URBAIN Grandier, curé de Loudun, fut poursuivi criminellement, bien moins pour avoir ensorcelé les religieuses de Loudun que pour avoir osé écrire du cardinal de Richelieu ce qu'il aurait dû se contenter d'en penser. Douze juges, et avec eux l'infâme Laubardemont qui les présidait, après lui avoir fait souffrir la question la plus cruelle, le condamnèrent à être brûlé vif. Les capucins de Loudun jouèrent, dans cette tragédie, un rôle affreux. L'un d'eux, le père Lactance, lui présenta, au moment de monter sur le bûcher, un crucifix à baiser. Ce crucifix n'était autre chose qu'une croix de fer que les capucins venaient de faire rougir à un feu ardent, et qui, brûlant les levres du condamné jusqu'au vif, lui faisait nécessairement reculer la tête en arrière. Alors ses ennemis de s'écrir: "Le voyez-vous, cet impie, ce démoniaque il refuse, en mourant, de baiser son Sauveur."
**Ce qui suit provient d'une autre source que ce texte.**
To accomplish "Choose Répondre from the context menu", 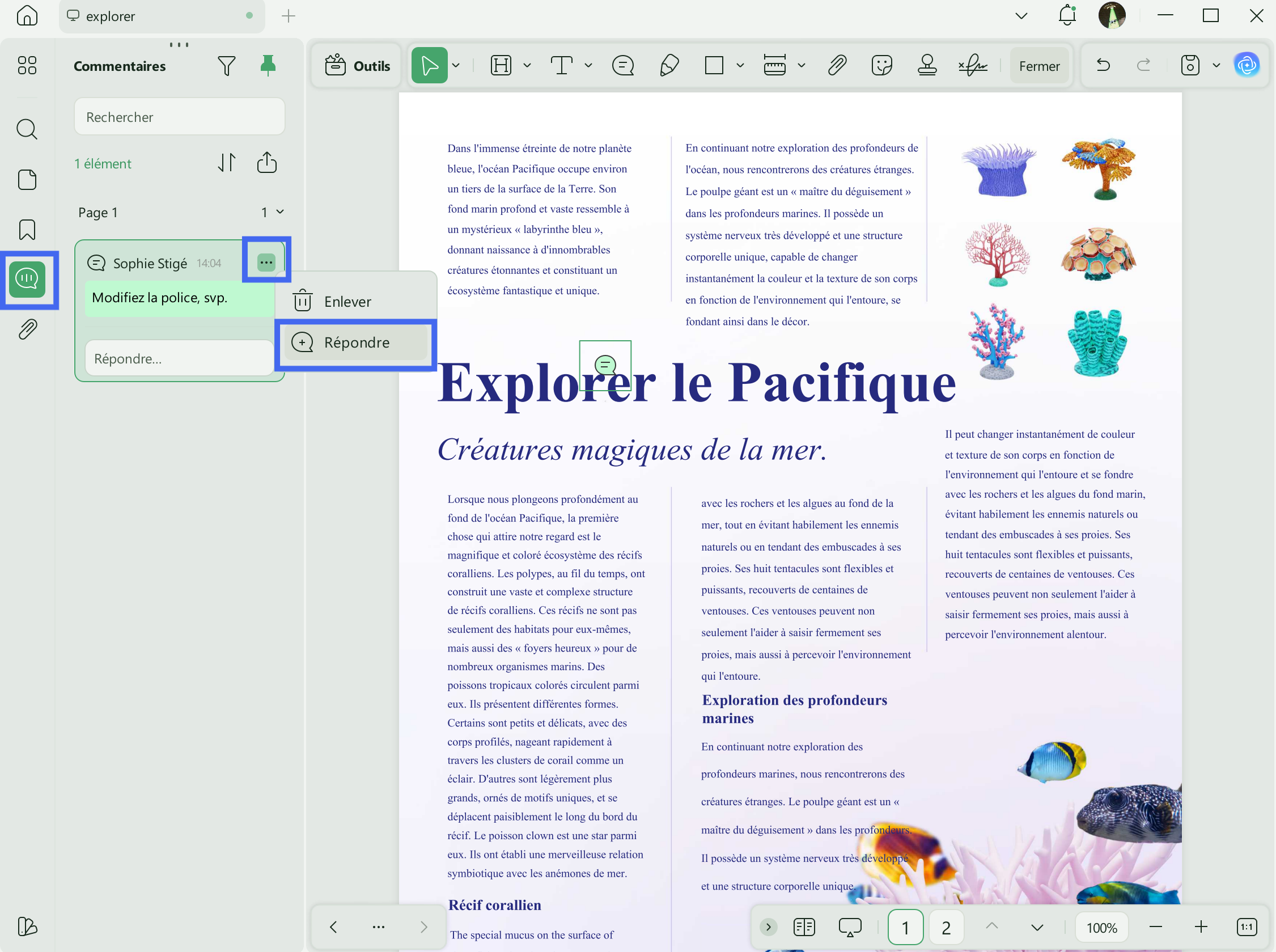I will click(355, 342).
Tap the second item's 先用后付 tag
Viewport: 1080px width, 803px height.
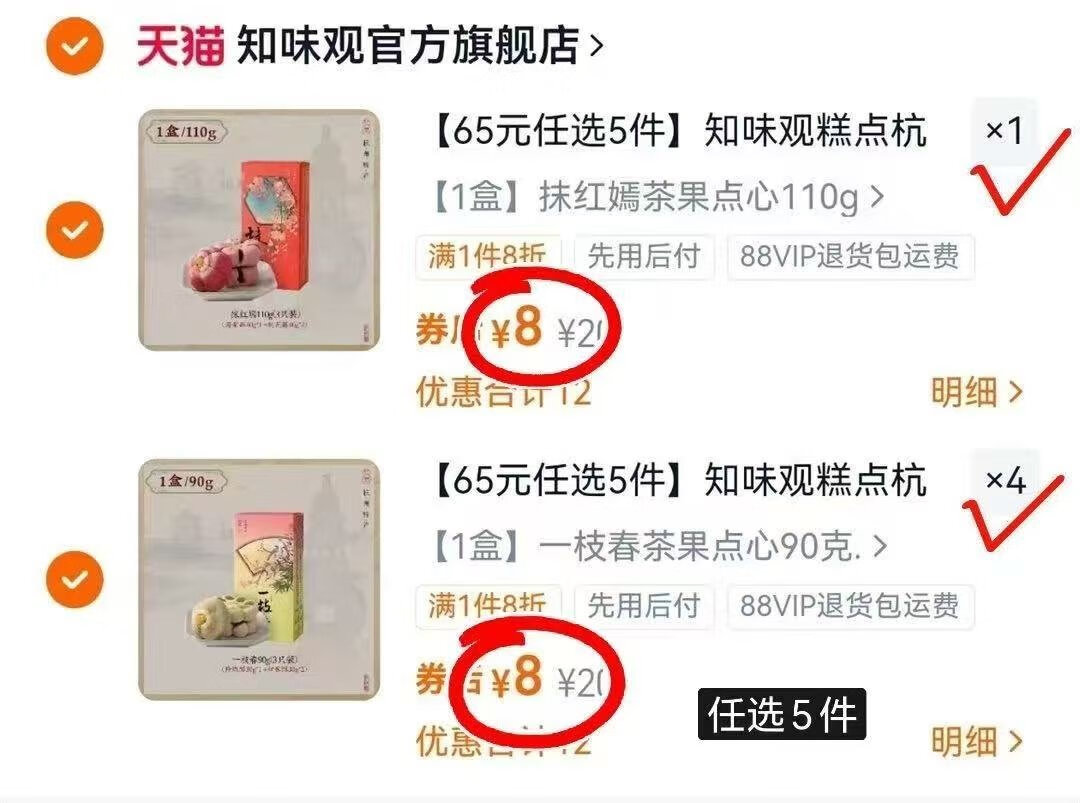(x=644, y=606)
Voici ce que Grandier écrivait à Madeleine de Brou et qui fut trouvé sur elle au moment de son évanvuissement en apprenant sa mort:

"C'est pour toi, douce et belle Madeleine, c'est pour mettre en repos ta conscience troublée, que j'ai peint dans un livre une seule pensée de mon âme. Elles sont toutes à toi, fille céleste, parce qu'elles y retournent comme au but de toute mon existence; mais cette pensée que je t'envoie comme une fleur, vient de toi, n'existe que par toi, et retourne à toi seule.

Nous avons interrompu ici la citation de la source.